6. Does it avoid over-relying on Project mode?

# Part 4 — Worked examples stress test

For each fixture in `05_Worked_Examples_and_Fixtures.md`, classify it as:

```text
passes cleanly / mostly passes / ambiguous / fails
```

For every ambiguous/failing fixture, state:

- what object type is unclear;
- what route or policy is unclear;
- what injection product is unclear;
- what spec change fixes it.

You must specifically address:

1. Qwen not working.
2. Qwen locked model config.
3. Memory system broken due to underspecified specs.
4. Ninth Circuit scienter from Topic and Library/corpus.
5. Marex briefing CU.
6. Call me Will.
7. Mix harsh at 3kHz.
8. Pineapple allergy updated.
9. Topic extraction over same corpus as Library ingestion.
10. RecentActivityRollup orientation-only.

# Part 5 — Flattening-plan judgment

Answer:

1. Does Phase 0 Source Freeze solve status/normative-weight confusion?
2. Is A0/B0/A1/B1 sequencing correct?
3. Are the audit records sufficient?
4. Is the learning-engine reconstruction deliverable sufficient?
5. Is Phase C.5 skeletal spec gate strong enough?
6. Are tracer bullets plus vertical pilot necessary or redundant?
7. Does the DesignDecisionLedger prevent AI agents from silently adjudicating design wins?
8. Does the RetirementMap / OP-A disposition / lint system prevent half-migration?
9. What is missing before Phase E execution?

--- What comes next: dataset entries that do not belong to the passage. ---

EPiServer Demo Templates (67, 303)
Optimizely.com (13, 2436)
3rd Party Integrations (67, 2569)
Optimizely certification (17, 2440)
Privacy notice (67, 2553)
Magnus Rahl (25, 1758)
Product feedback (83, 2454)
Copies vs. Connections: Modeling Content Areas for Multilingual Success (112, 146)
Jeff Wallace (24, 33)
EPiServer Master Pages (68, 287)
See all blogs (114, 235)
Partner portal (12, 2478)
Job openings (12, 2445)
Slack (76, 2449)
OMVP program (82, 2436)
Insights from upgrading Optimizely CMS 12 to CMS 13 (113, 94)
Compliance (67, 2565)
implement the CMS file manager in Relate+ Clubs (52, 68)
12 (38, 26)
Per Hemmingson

# Part 6 — Final recommendations

Provide:

1. Items you would accept unchanged.
2. Items you would modify.
3. Items you would reject.
4. Missing ideas.
5. Highest-risk remaining ambiguities.
6. Suggested revised outline for DAMS V5, if different.
7. Suggested revised flattening plan, if different.

---

## Review style

Be direct. Do not smooth disagreement. If two concepts are overlapping, say so. If the naming is bad, propose better naming. If a fixture does not classify cleanly, treat that as strong evidence the concept model is not ready.

Every identified bug should include a fix.

Every proposed new concept should include:

```text
what writes it;
what reads it;
what it changes;
how it is inspected;
what happens if it fails.
```

---

## Specific issues reviewers should attack hard

1. Whether Assertion / CU / Topic / Library are truly distinct.
2. Whether Topic-driven extraction can share the same canonical pipeline as corpus extraction.
3. Whether ephemeral assertions are handled without memory pollution.
4. Whether IssueFrame is necessary or another phantom layer.
5. Whether DOC24 context products are too many, too few, or wrong.
6. Whether the policy plane is too broad or under-specified.
7. Whether Scope Resolution is doing too much.
8. Whether the learning split is implementable.
9. Whether Project optionality is preserved.
10. Whether this is now a broader flattened memory system rather than DAMS, and whether the spec naming should reflect that.